**Work item**
Copy each line from the entries that the word "height" appears in.

(Saved entries)
########################################

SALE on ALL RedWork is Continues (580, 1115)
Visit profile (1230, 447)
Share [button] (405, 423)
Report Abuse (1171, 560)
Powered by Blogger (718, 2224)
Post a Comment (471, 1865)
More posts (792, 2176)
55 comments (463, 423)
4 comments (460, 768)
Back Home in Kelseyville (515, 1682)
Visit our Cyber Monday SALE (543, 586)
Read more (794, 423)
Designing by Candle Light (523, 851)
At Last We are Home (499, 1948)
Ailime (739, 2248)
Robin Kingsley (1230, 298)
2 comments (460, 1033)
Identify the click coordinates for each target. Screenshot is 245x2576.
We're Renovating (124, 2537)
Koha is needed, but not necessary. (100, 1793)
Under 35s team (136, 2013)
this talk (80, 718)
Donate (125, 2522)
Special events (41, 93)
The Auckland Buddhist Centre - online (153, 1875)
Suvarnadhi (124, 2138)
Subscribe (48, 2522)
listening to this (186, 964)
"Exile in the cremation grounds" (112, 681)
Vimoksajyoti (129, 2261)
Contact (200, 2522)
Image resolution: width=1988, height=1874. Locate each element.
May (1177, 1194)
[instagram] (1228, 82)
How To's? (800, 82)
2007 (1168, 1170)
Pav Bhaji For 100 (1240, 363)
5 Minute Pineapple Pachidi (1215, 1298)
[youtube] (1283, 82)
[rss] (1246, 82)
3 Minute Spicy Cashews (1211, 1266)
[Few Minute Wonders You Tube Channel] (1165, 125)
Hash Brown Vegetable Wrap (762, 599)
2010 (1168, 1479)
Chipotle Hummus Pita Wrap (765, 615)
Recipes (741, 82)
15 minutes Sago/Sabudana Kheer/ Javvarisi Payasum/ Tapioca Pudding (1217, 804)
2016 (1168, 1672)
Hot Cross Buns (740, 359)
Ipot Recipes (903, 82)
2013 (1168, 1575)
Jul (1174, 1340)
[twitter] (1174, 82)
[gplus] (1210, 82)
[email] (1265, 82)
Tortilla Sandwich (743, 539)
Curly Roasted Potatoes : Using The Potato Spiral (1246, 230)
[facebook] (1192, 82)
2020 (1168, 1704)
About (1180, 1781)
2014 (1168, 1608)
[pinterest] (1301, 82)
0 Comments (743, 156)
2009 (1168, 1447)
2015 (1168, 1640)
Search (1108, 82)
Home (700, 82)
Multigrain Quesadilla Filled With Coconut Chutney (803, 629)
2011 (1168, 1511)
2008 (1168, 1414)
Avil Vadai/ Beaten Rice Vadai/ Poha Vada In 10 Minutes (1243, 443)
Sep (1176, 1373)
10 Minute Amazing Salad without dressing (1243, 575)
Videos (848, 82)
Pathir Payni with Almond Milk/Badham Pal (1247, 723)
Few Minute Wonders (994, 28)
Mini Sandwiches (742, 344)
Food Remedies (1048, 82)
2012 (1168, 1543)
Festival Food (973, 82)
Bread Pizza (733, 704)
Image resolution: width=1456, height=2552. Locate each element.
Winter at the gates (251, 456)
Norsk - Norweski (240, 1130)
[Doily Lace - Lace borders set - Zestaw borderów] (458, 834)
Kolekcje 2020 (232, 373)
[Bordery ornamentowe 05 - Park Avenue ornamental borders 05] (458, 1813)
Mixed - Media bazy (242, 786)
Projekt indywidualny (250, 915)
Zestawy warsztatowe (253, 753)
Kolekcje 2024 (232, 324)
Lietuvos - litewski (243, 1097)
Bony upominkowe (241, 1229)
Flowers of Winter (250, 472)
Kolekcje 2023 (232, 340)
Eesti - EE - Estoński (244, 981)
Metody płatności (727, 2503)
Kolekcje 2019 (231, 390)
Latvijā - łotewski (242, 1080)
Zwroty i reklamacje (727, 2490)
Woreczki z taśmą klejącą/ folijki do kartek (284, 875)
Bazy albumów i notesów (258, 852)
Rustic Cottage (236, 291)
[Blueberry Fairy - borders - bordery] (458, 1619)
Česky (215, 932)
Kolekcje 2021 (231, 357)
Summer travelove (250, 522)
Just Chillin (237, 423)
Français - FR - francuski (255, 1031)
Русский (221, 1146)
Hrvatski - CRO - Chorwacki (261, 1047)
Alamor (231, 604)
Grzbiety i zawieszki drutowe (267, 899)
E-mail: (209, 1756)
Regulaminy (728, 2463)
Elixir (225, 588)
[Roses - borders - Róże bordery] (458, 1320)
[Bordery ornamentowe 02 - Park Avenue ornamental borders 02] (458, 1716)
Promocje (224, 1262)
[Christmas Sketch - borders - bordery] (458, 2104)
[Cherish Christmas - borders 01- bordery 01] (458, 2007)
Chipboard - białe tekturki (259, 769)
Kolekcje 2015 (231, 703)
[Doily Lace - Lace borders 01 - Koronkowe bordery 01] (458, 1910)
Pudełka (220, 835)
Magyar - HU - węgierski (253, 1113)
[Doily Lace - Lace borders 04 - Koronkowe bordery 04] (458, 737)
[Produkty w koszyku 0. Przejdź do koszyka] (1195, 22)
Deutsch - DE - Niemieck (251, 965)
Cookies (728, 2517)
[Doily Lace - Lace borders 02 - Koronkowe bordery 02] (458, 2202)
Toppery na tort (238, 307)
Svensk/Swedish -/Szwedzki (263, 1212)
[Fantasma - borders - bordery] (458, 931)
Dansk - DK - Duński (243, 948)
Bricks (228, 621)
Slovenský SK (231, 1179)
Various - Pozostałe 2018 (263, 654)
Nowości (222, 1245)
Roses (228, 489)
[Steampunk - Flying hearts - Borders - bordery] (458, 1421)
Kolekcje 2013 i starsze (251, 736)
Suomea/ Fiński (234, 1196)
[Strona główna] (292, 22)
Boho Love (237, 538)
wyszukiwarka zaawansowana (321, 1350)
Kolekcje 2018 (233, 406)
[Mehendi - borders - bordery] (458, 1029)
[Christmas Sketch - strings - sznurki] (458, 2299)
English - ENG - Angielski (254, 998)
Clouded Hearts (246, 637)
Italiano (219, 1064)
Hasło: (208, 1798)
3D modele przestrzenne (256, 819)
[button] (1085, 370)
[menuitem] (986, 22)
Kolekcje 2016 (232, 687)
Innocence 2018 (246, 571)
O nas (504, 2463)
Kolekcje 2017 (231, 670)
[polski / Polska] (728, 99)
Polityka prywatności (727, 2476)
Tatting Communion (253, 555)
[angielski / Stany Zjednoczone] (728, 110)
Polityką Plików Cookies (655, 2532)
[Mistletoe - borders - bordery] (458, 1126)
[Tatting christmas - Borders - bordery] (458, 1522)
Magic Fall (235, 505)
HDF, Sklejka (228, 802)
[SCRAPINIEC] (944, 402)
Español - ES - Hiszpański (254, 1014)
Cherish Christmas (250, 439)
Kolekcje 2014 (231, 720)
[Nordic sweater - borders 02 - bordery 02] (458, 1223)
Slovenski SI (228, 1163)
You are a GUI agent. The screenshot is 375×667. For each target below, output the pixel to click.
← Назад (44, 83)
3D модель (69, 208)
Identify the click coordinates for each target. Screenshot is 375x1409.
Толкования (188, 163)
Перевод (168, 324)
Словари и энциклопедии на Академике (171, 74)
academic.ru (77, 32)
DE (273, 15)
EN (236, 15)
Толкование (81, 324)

########################################

**Answer to this exercise**
Image resolution: width=1988, height=1874. Locate each element.
Image resolution: width=1456, height=2552. Locate each element.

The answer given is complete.